8pm in the UK is 10am in Hawaii.

8pm in the UK is 1pm in Phoenix

For elsewhere the times are;

Canadian Time Zones.

8pm in the UK is 4.30pm in Newfoundland Daylight Time.
8pm in the UK is 4pm in Atlantic Daylight Time, Halifax, NS, Canada.
8pm in the UK is 2pm Central Daylight Time, Winnipeg.
8pm in the UK is 2pm in Central Standard Time, Regina.
8pm in the UK is 1pm Mountain Daylight Time, Edmonton.
8pm in the UK is Midday in Pacific Daylight Time, Vancouver.


8pm in the UK is 9pm in Italy.

South America.

8pm in the UK is 5pm in Argentina and Chile.

If there are other time zones you think I should add please let me know.

Hope all this helps.

You don’t have to join Twitch to watch but if you do join (it’s free) it has only the minimal amount of signing up protocol to go through and this will allow you to chat to me and everybody else.

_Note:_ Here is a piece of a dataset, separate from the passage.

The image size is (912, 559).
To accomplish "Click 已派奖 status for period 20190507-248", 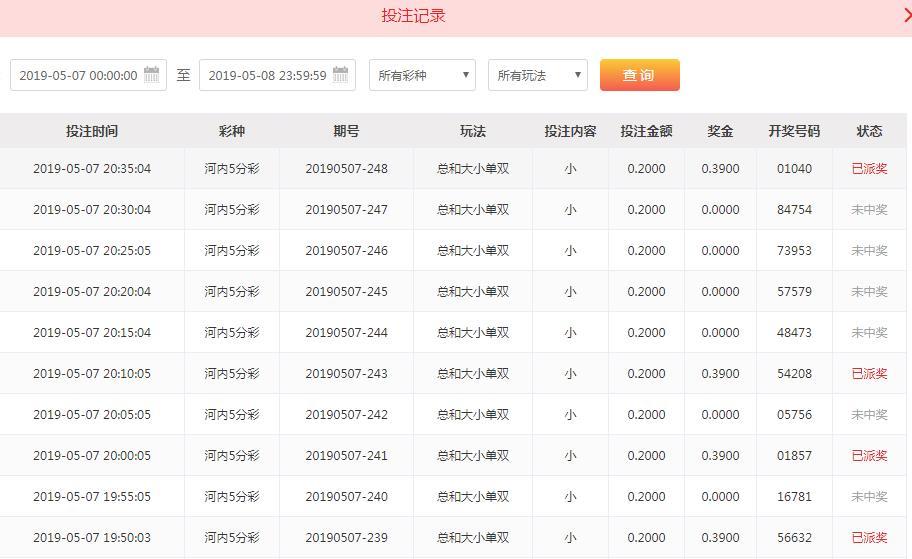I will point(869,169).
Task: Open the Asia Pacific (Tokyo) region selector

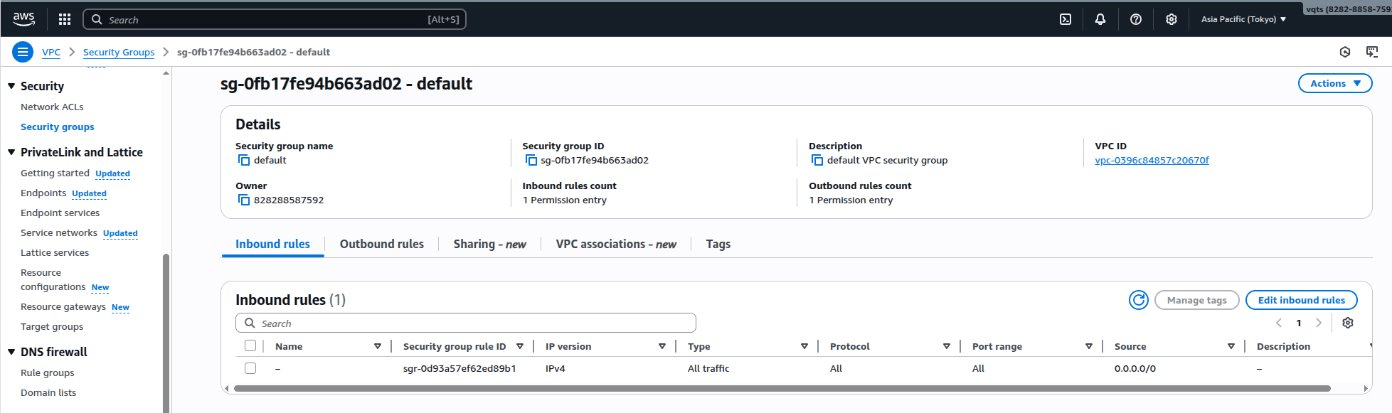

Not only can you enjoy watching the episode but you can chat (via text box) with other Endeavour fans. Some people who have watched the episodes on the live stream have said that they have not only learned more about the episodes but come to appreciate episodes they had previously disliked.

Please join me and many others to watch this great episode on the social media platform, (one of the biggest in the world) TWITCH and watch the episode on a live stream. Twitch is FREE to join and FREE to watch.

For those not in the know in regard to Twitch, when I write ‘watch and chat’ the chat is via a text window so there is no actual talking over the episode.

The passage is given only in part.